I’m just back from a meeting where the topic was something like “what do you have in your life now that you didn’t have when you were drinking?” Something along the lines of gratitude and what you are grateful for, choosing one especially striking thing. I think. Topics tend to take on a life of their own.
As they went around the room I decided to listen to see if there was anything anyone mentioned that I don’t have. I’ve been sober for 29 years, and it would be really really tough to choose something among the obvious.
I have all of things people mentioned. I have sobriety babies, my adult children who have never seen me drunk. I have ok relationships with them because they’ve never seen me drunk. I’ve gone back to school and I did much better with it than when I was drinking. An understatement. I’m trusted at work and I have a key to the building. My relationship with my mother is much better than when I was drinking. I’m much more able to appreciate and enjoy every day than when I was drinking. I’m serene some of the time. I never was when drinking. I have lots of wonderful people in my life, and many good relationships.

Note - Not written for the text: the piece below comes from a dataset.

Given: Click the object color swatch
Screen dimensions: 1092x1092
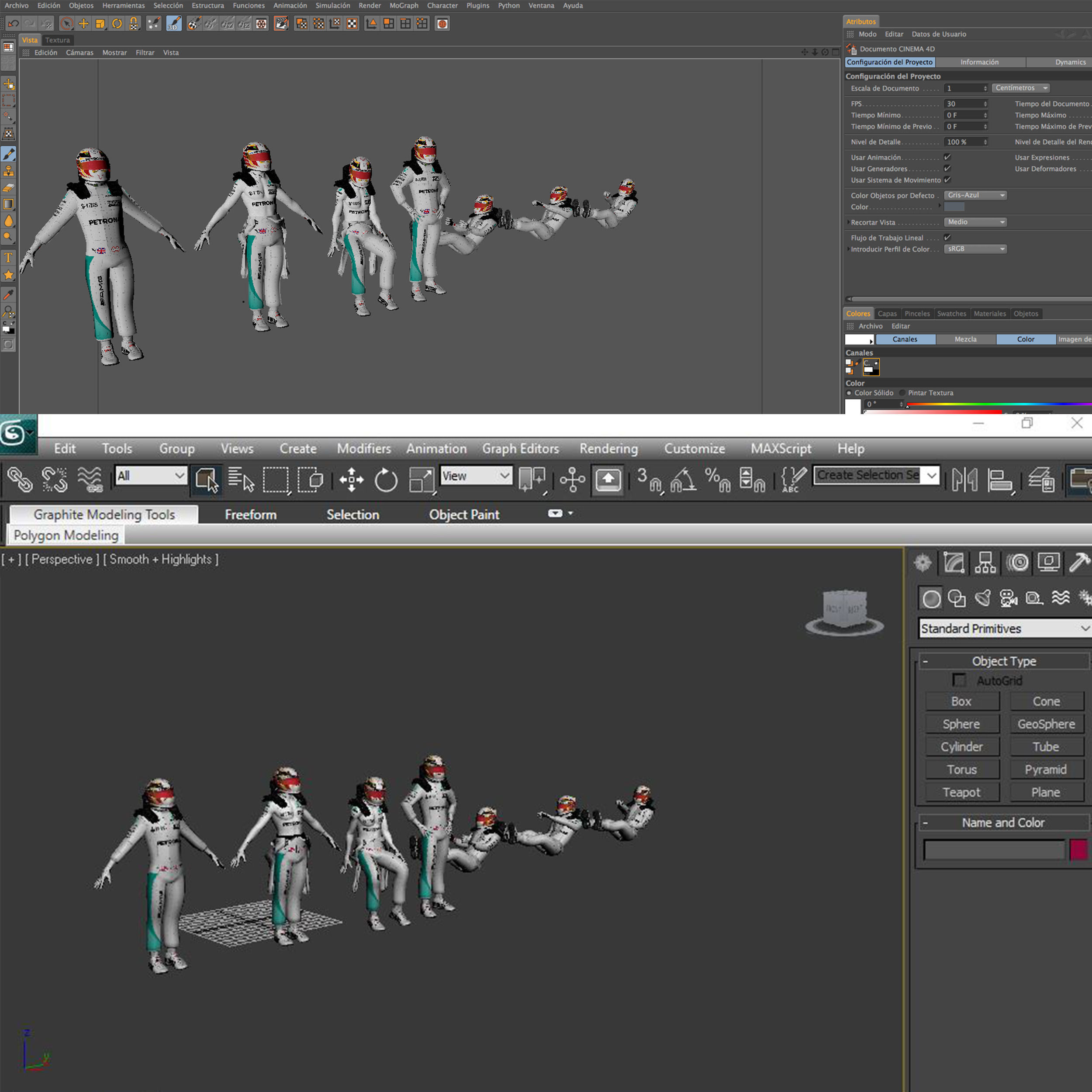Looking at the screenshot, I should tap(1078, 850).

The one thing people mentioned that I don’t have is grandchildren. But like I said at the meeting, since my kids don’t want kids, it’s best that they don’t have them. And the ability to accept that is something wonderful that the program has given me.
I was reading a blog post by someone who has decided to stop going to AA, though he is dedicated to not drinking. He thinks that he will grow better outside of AA, because AA gets to be repetitive and centered on early sobriety. That can be a drawback, but I just can’t imagine that on my own I would think of these things, not all of them, nor would I be reminded of early sobriety and I need to be reminded of that.

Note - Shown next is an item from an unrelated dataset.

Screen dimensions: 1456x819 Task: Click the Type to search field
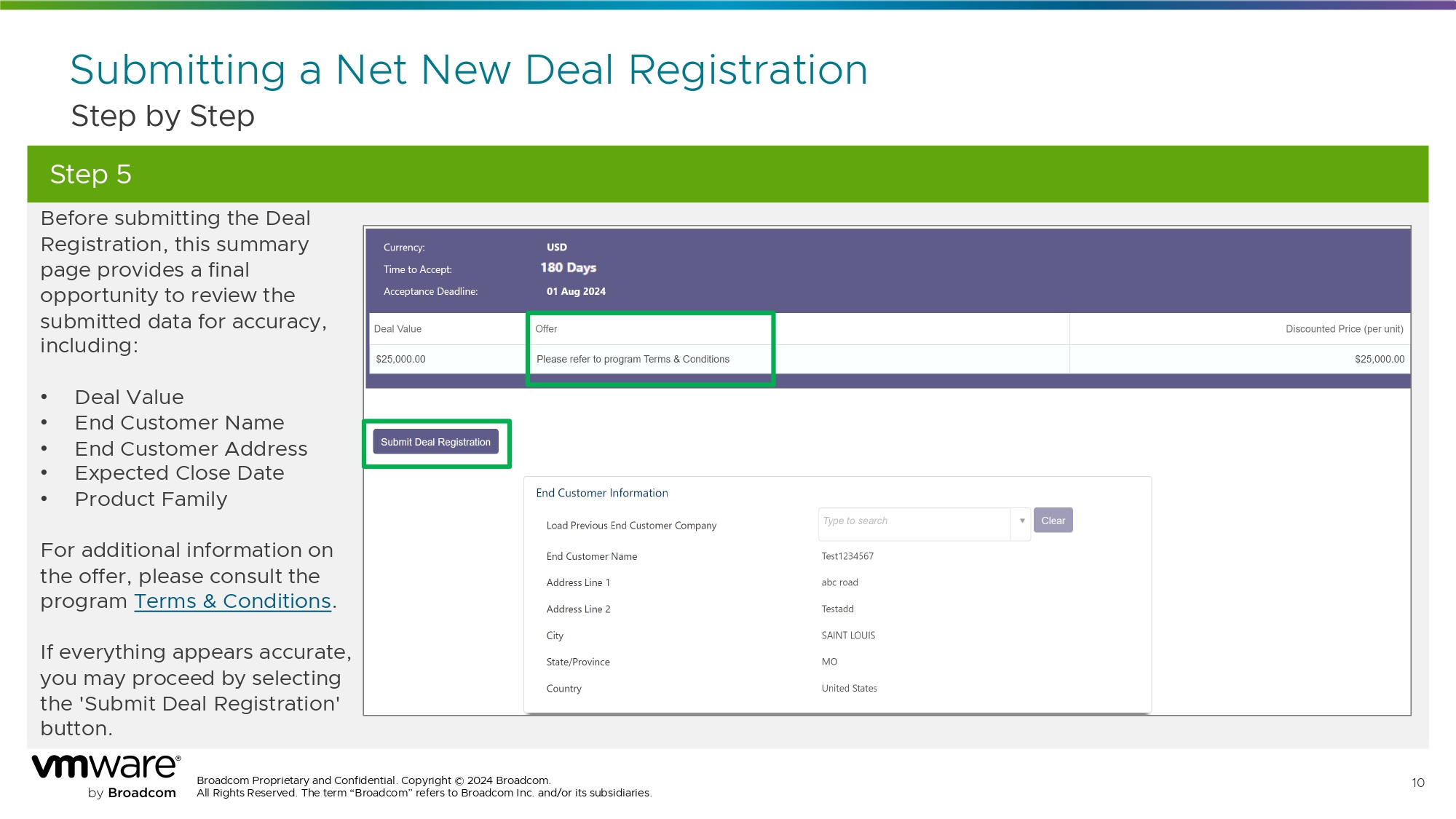[x=913, y=521]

He was saying that the people in AA will use fear as a tactic to keep people from leaving. I need to be afraid of drinking. Honestly, it was the most frightening thing I did. I’m grateful that I still have that fear, kept alive by meetings. Plus it helped me get sober when nothing else would. I’d support it for the rest of my life for that reason alone, though there are many more reasons. The never-ending gratitude list is one of them.